Calculating trifecta and superfecta wheels follows the same formula as the exacta bet above. However, if you want an easier way to calculate your wagers, you can find a variety of waging calculators on the web, including a nice one at

So we've discussed the intra-race exotics (exacta, trifecta, superfecta), let's talk about the multi-race bets, which are some of the most popular bets at the track. A multi-race wager is any bet that involves betting on a series of races, rather than just one specific race. A Pick 4, where you try to pick the winners of four consecutive races, is a multi-race wager and can pay very nicely, depending on the odds of the horses that win during the sequence. As with all wagers, you can select as many horses as you want but the cost of your ticket increases with every horse added into the mix.

Let's say you are looking at a four race sequence where you like the following horses in each race:

Race 1: 1-2
Race 2: 1-2-3-4
Race 3: 1
Race 4: 1-2-3-4-5-6-7

To collect on a Pick 4 wager using the horses above, you would need at least one of your selections to win in each leg; pretty simple. Using only one horse in a specific race, as is done in the 3rd race in our example, is called "singling" a horse. Singles are important because they help to reduce the cost of your ticket.

Calculating the cost of a multi-race wager is easy: simply multiply the bet amount by the number of selections in each leg. Using our above example, that Pick 4 ticket would cost the following amount.

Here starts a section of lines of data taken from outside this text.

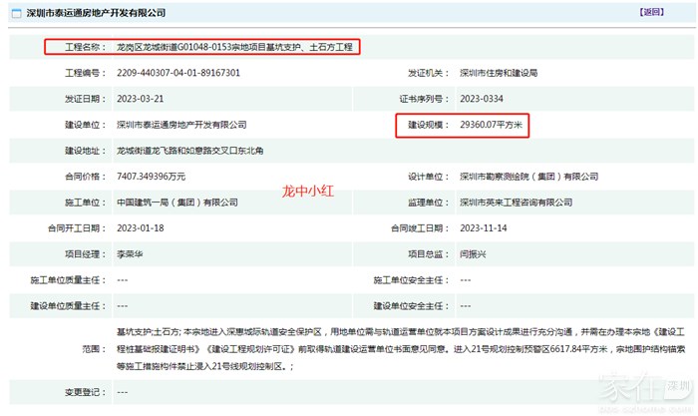Click the 监理单位 value 深圳市英来工程咨询有限公司
Screen dimensions: 698x416
point(516,202)

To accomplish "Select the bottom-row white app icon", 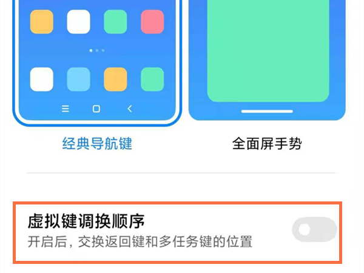I will click(x=42, y=79).
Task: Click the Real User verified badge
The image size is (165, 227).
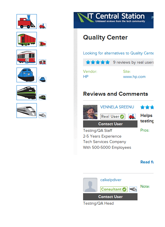Action: tap(113, 117)
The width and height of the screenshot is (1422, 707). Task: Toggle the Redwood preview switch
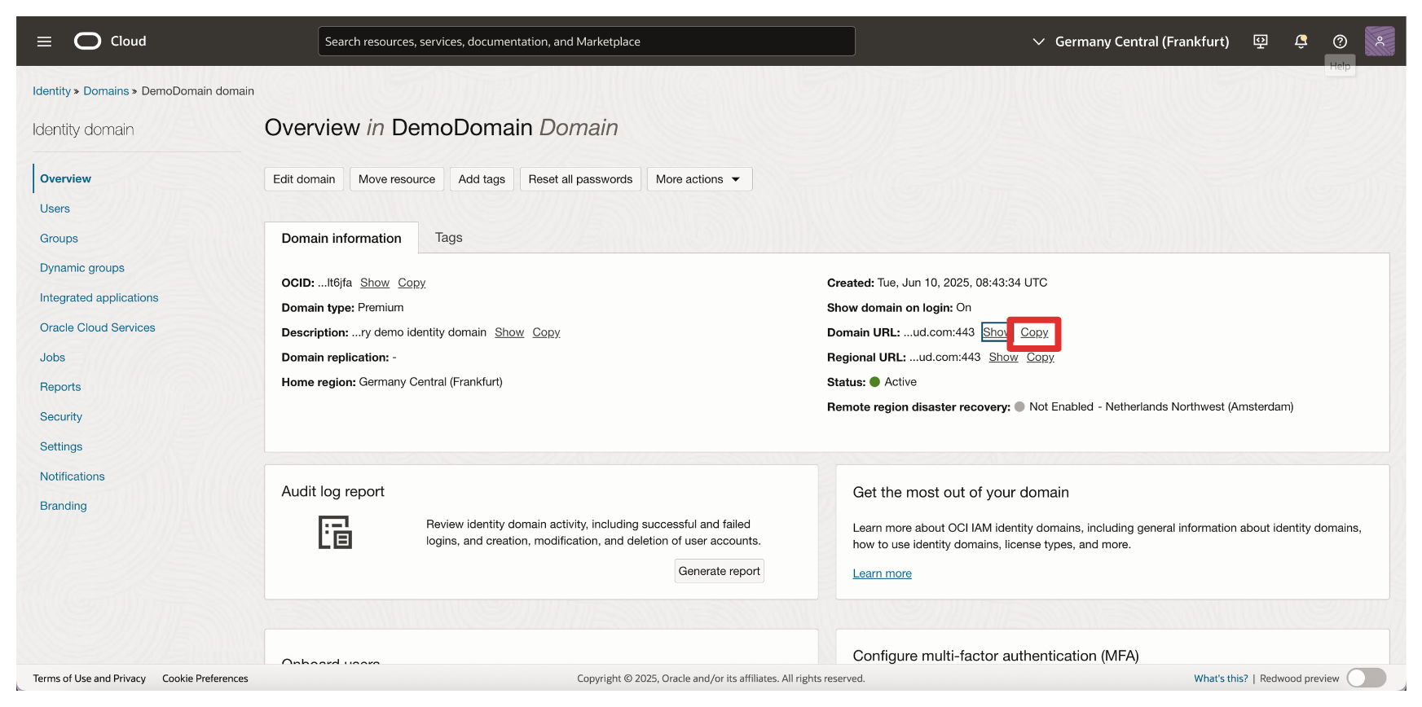point(1366,678)
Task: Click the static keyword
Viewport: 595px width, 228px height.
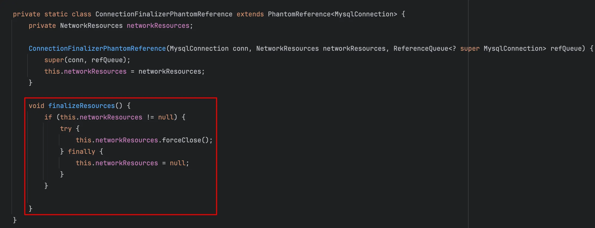Action: point(56,14)
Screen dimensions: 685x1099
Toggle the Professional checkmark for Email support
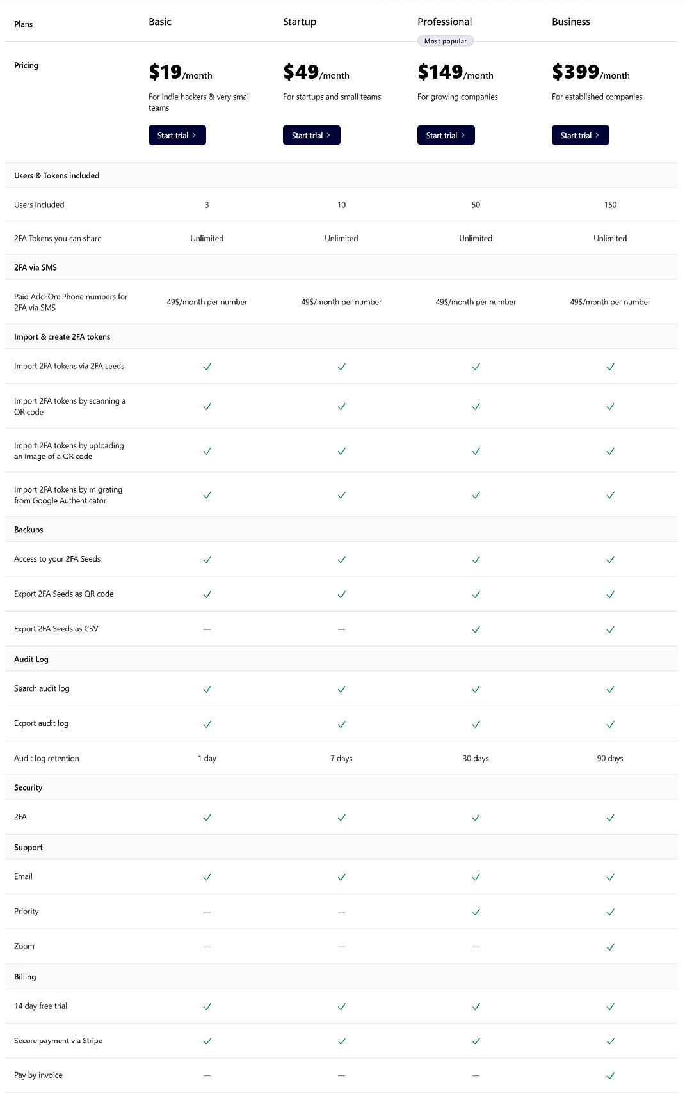pos(475,876)
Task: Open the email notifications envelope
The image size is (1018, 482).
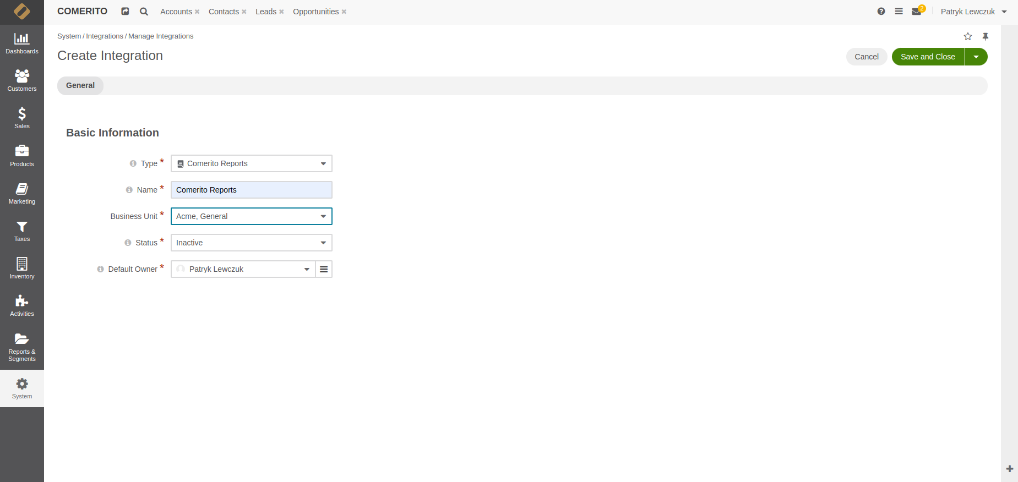Action: tap(917, 12)

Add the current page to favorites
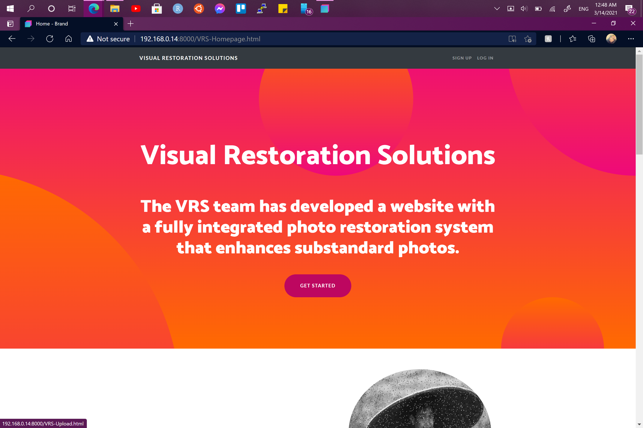[x=528, y=39]
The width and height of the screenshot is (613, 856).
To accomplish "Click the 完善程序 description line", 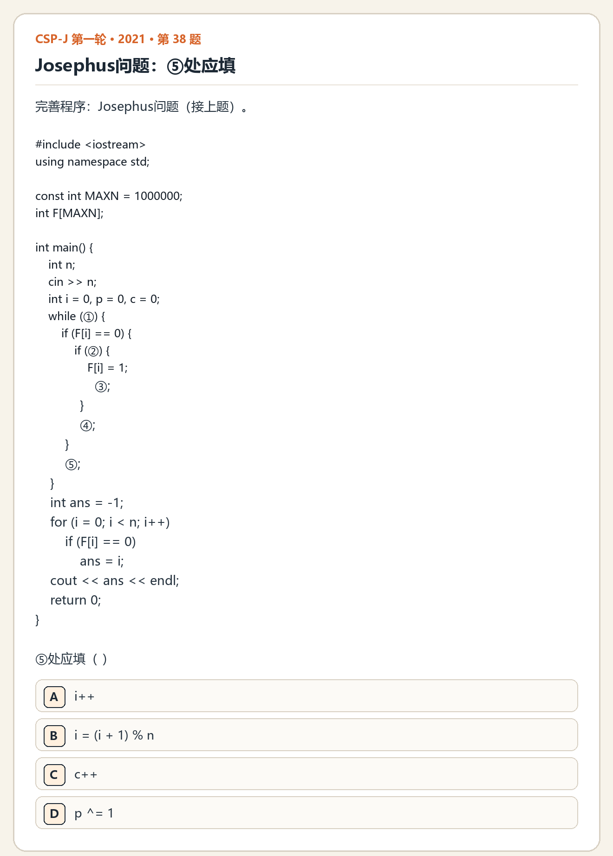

$0.50 Pick 4: $0.50 x 2 x 4 x 1 x 7: $28

The power of the "single" should be obvious; if we had selected two, three or four horses in that 3rd race, our ticket would have doubled, tripled or quadrupled in cost. It's not required that you use a single; if you have the money to spend and you want better coverage, spend away. But most players like to try and find one race where they have a prime single so they can use more horses in the races where things appear more wide-open.

Additionally, you don't have to play each wager to the minimum amount. Our Pick 4 example above could be played to a $1 base, or $2, or whatever you want. Of course, the higher the base amount, the more expensive your ticket becomes.

Selecting The Right Wager

If you're a little overwhelmed with the sheer amount of betting options you can take heart with the fact that you don't need to play them all. In fact, the best wagering strategy usually involves finding a solid win bet before doing anything else. If you can't figure out which horse is going to win a race, you probably shouldn't be diving into bets requiring you to also pick horses in 2nd, 3rd or 4th. But if you find a solid play for the win, then you can start to branch out into the more complicated wagers. Like poker, you need to go "all in" when you feel you have the advantage, not because you want the action.